A trama pelo menos no início segue sem mudanças radicais, com D’Artagnan se desentendendo com os 3 Mosqueteiros logo de cara e marcando duelos contra eles (cada um num horário diferente). Mas os quatro acabam enfrentando os guardas do Cardeal Richelieu e logo se tornando grandes amigos. Daí terão que lutar contra o desejo de Richelieu (vivido por Christoph Waltz, de “Bastardos Inglórios”) de se apoderar da Coroa francesa, destronando o frívolo Rei Luís XIII, retratado como um jovem tímido e bobo. Richelieu tem a ajuda de seu capanga Rochefort (Mads Mikkelsen, de “Fúria de Titãs”).
Outros personagens importantes para a trama são o Duque de Buckingham (vivido por Orlando Bloom, de “O Senhor dos Anéis”) e a misteriosa Milady De Winter (vivida por Milla Jovovich, de “Resident Evil”).
D’Artagnan é interpretado pelo jovem Logan Lerman (de “Percy Jackson e O Ladrão de Raios”), que entrega uma atuação longe de ser marcante. Seu personagem chega até a ser um pouco irritante, confundindo impetuosidade e coragem com estupidez.
Athos é vivido por Matthew MacFadyen (de “Orgulho e Preconceito”), Porthos é interpretado por Ray Stevenson (de “Thor”) e Aramis ganha vida na pele de Luke Evans (“Furia de Titãs”), mas nenhum deles entrega uma atuação digna de nota. E é uma pena ver o grande Christoph Waltz num papel de vilão caricato e sem graça… a diferença para seu fantástico “Hans Landa”, que lhe rendeu merecidamente o Oscar, é abissal.

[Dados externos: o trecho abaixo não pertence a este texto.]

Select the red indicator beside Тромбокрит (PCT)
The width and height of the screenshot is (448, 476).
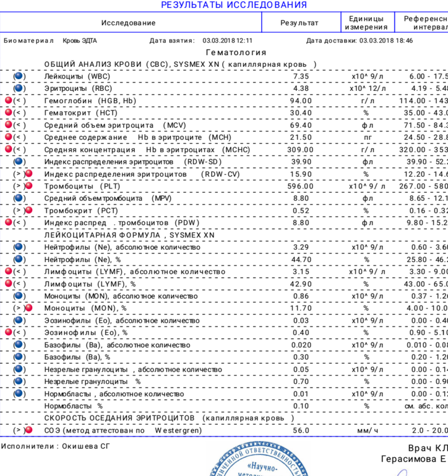click(x=28, y=211)
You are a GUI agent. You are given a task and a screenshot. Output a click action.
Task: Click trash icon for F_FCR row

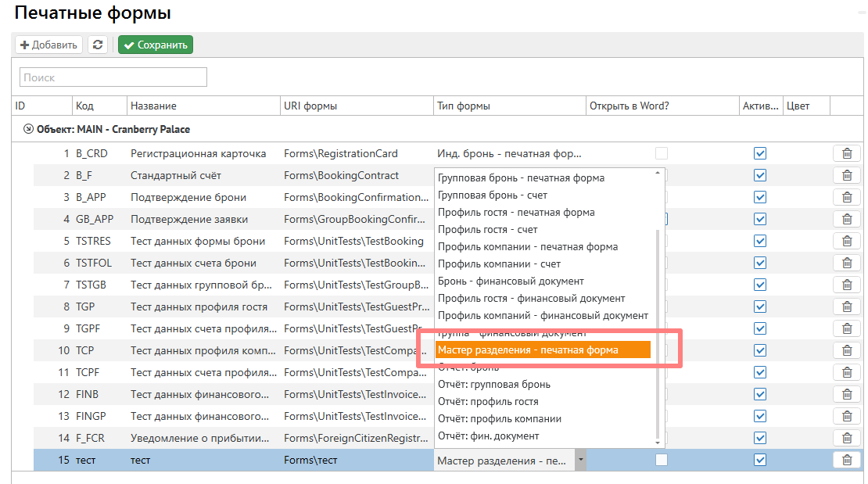(x=846, y=438)
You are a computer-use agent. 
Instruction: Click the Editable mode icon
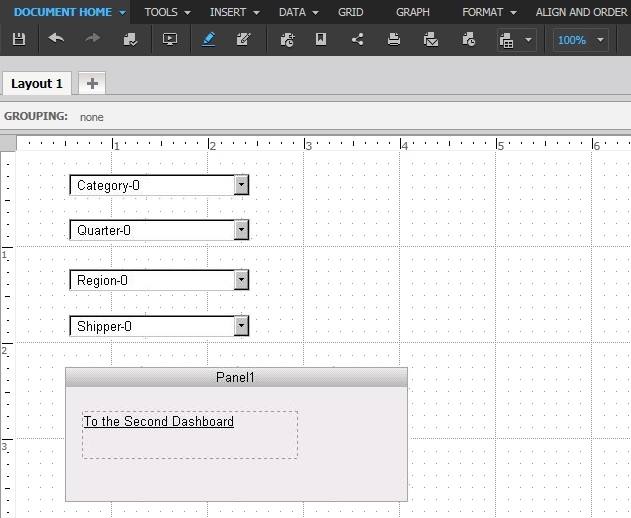click(x=244, y=39)
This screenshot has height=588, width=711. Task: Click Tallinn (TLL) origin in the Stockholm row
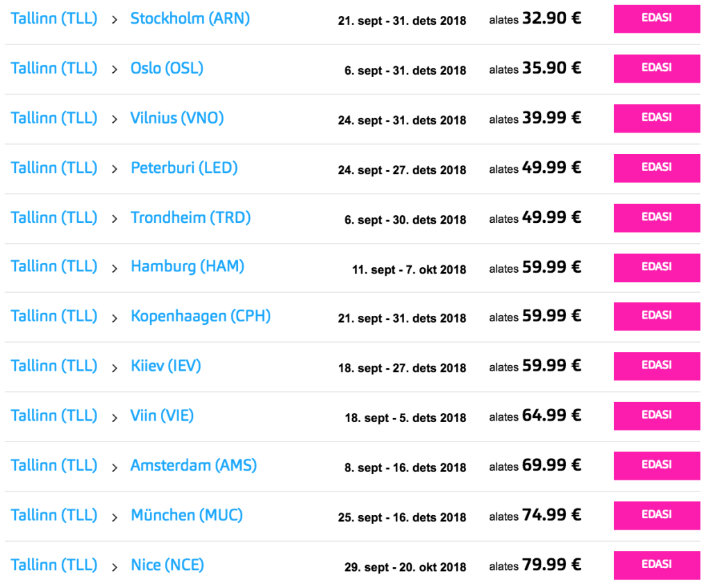(x=54, y=19)
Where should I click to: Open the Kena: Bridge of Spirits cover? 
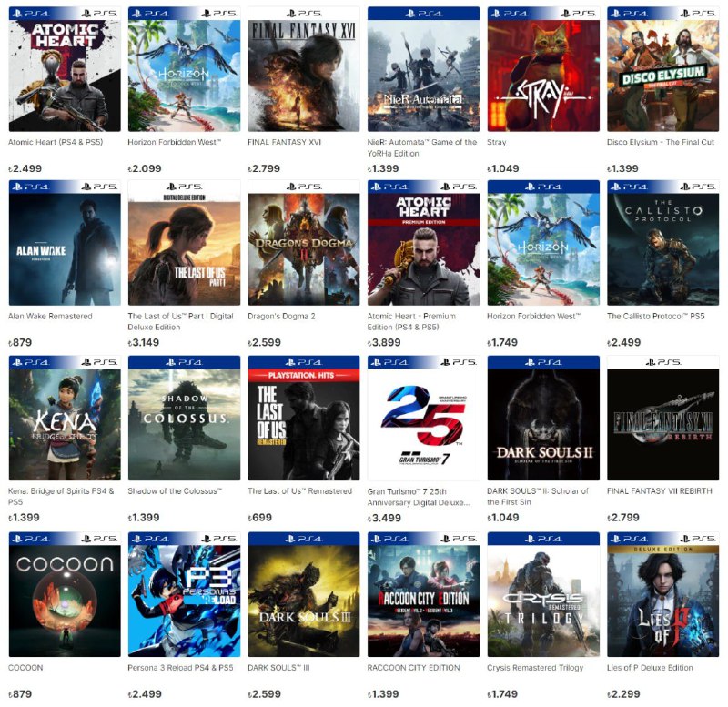[x=65, y=418]
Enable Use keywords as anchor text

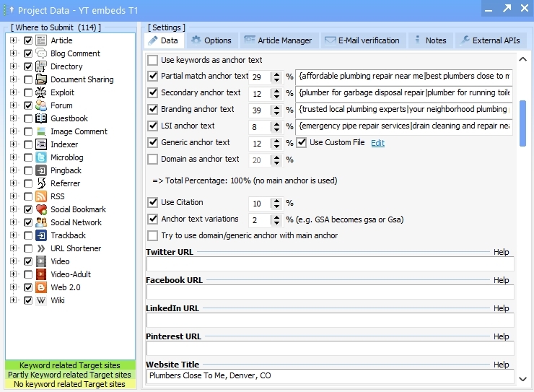point(153,60)
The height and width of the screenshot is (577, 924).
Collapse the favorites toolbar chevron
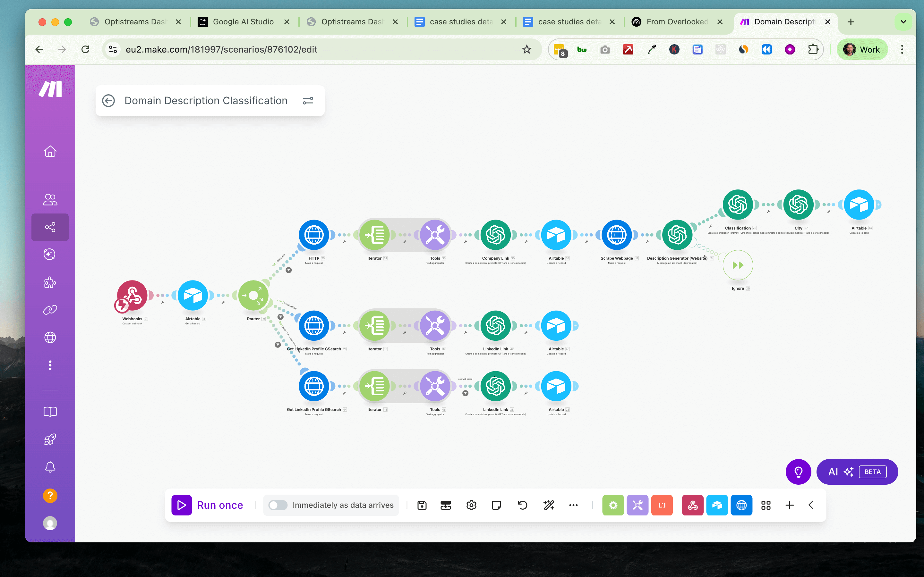811,505
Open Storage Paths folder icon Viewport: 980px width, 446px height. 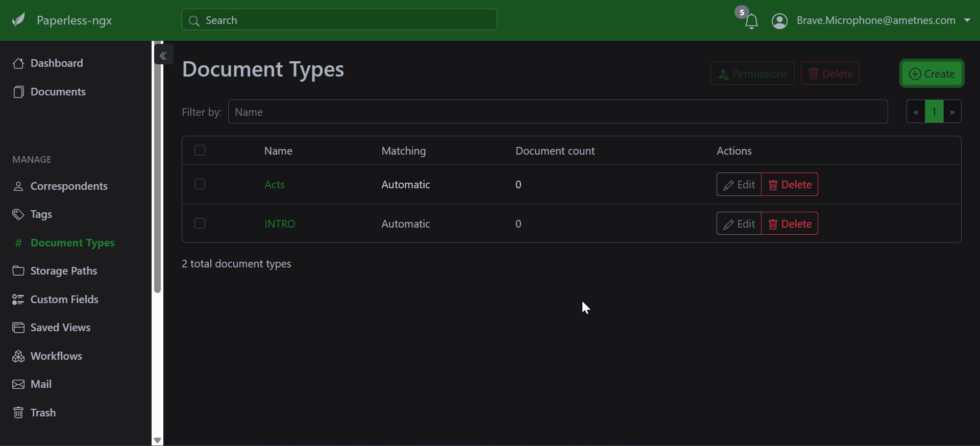pyautogui.click(x=18, y=271)
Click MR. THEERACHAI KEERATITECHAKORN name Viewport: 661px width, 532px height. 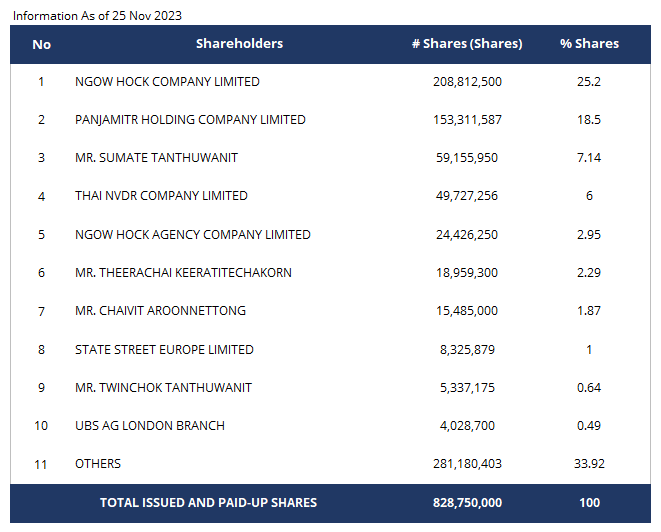click(183, 273)
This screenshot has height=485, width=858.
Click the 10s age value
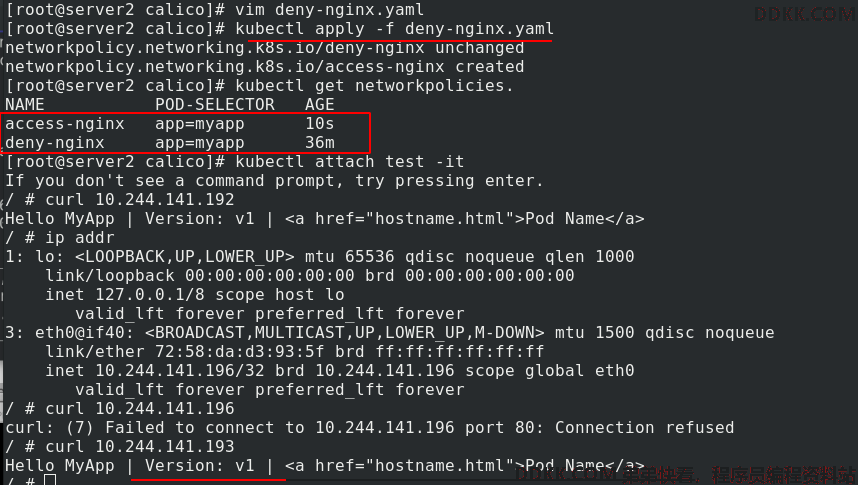click(x=320, y=124)
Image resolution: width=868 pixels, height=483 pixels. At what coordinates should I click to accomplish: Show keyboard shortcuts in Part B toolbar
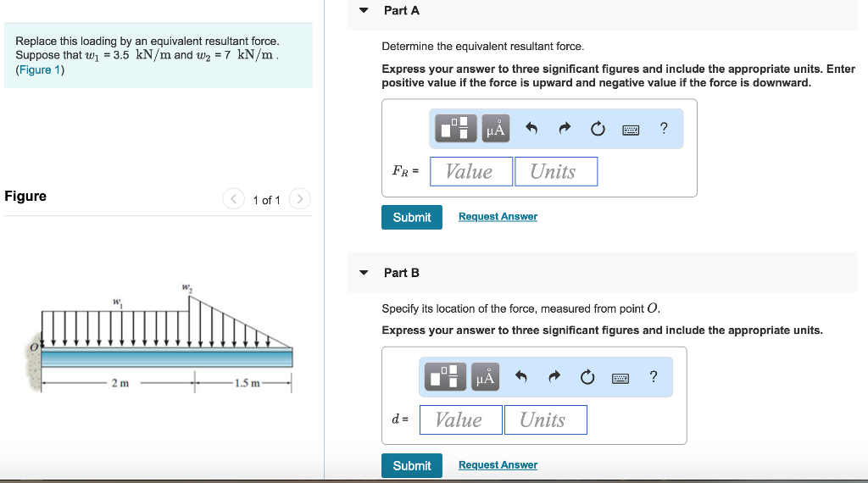[x=620, y=378]
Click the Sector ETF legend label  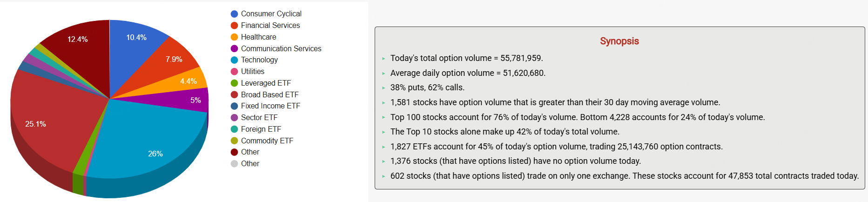[259, 118]
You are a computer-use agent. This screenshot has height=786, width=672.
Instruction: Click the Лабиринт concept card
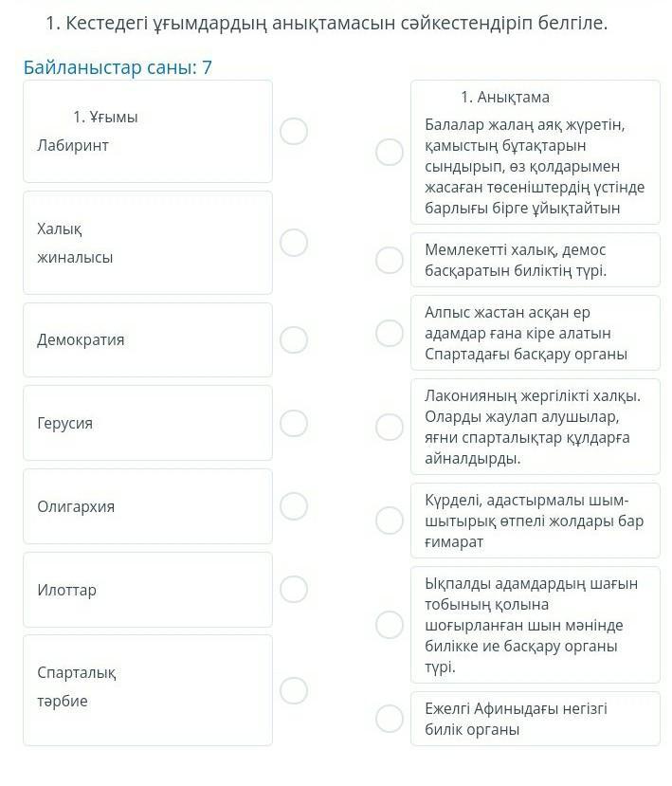coord(148,132)
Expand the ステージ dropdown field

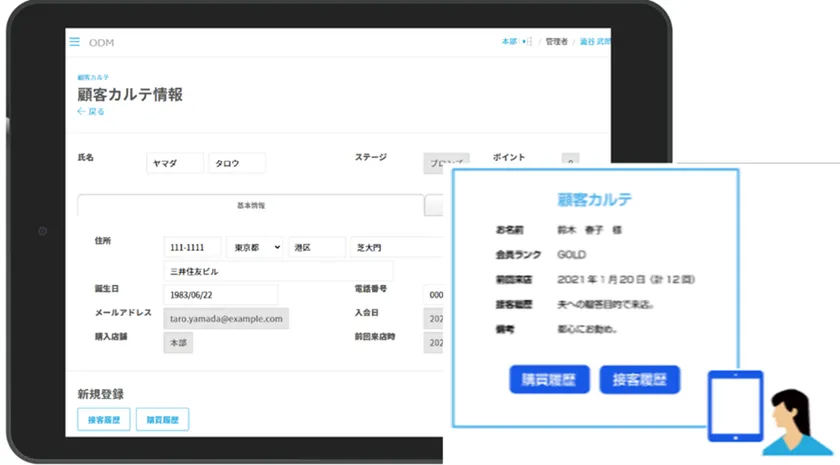click(x=446, y=163)
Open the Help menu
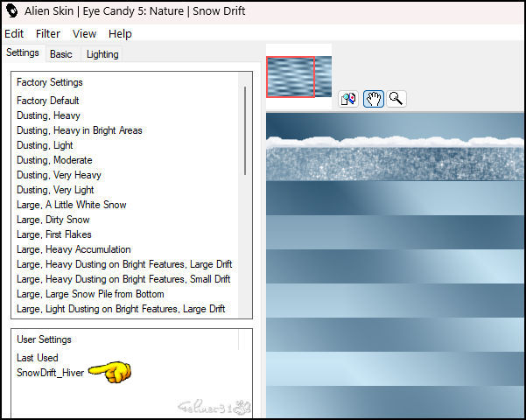Screen dimensions: 526x420 (120, 33)
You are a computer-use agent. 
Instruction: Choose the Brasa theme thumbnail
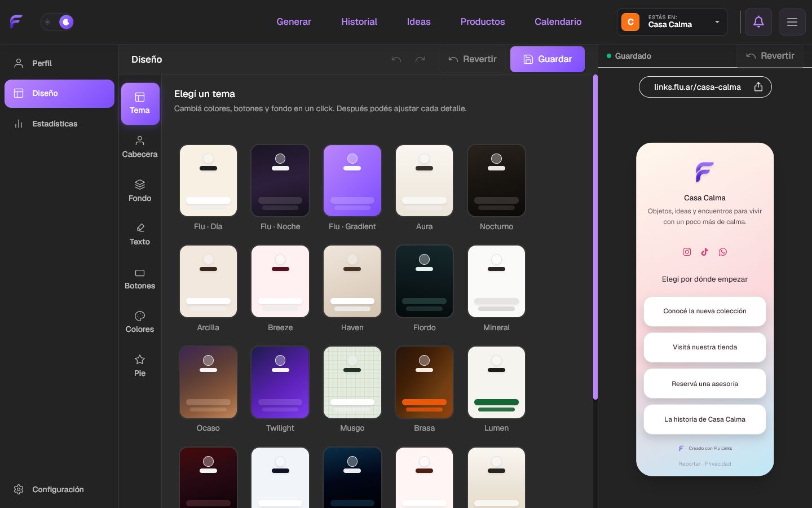[425, 382]

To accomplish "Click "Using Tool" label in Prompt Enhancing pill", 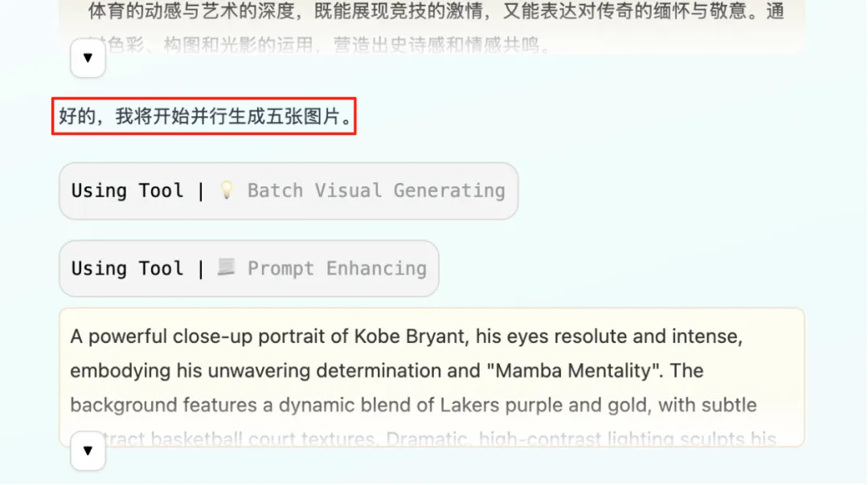I will 127,268.
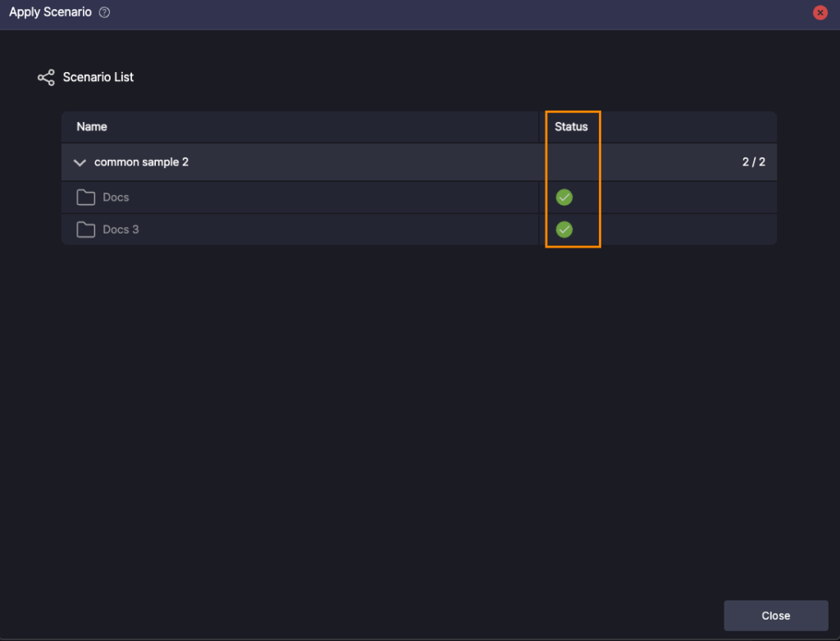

Milla Jovovich também não brilha, ao simplesmente mimetizar seu personagem “Alice” de Resident Evil. As diferenças são apenas o poder de fogo e os figurinos. Já Orlando Bloom faz um Duque de Buckingham também caricato, sem nenhum apego ao espectador.
A esposa do rei, Rainha Anne, é vivida por Juno Temple. Aqui, diferentemente da história original, ela não tem um caso com o duque, mas apenas a acusação desta traição já poderá levar a uma guerra entre França e Inglaterra.
Mas se a Direção não é grande coisa, as atuaçõe idem, e o roteiro da dupla Alex Litvak e Andrew Davies é sofrível, então nada se salva neste filme? Calma… a Direção de Arte (de Nigel Churcher) e os Figurinos são da melhor estirpe! Deleite-se com as tomadas em belíssimos castelos bávaros, e com o trabalho inspirado do figurinista Pierre-Yves Gayraud. Visualmente, o filme manda muito bem, não restam dúvidas. Mas ignore o inútil 3D… a única diferença que ele entrega aqui é no preço do ingresso mesmo. Aliás, é incrível como está cada vez mais raro encontrar produções que valham a pena serem vistas em 3D. A grande maioria apenas utiliza o recurso para arrecadar mais nas bilheterias, sem nada acrescentar ao filme verdadeiramente.
Os Efeitos Visuais são muito bons (ajudados pelo orçamento de 100 milhões de dólares), já a Trilha Sonora é um tanto exagerada, mas não se pode dizer que não combine com a proposta da película.
O final deixa claro que teremos uma sequência (na verdade, a idéia do estúdio é fazer uma trilogia)… bem, esperemos que a produção tenha melhor inspiração na próxima vez que ouvirmos a icônica frase “Um por todos e todos por um!” nas salas de cinema.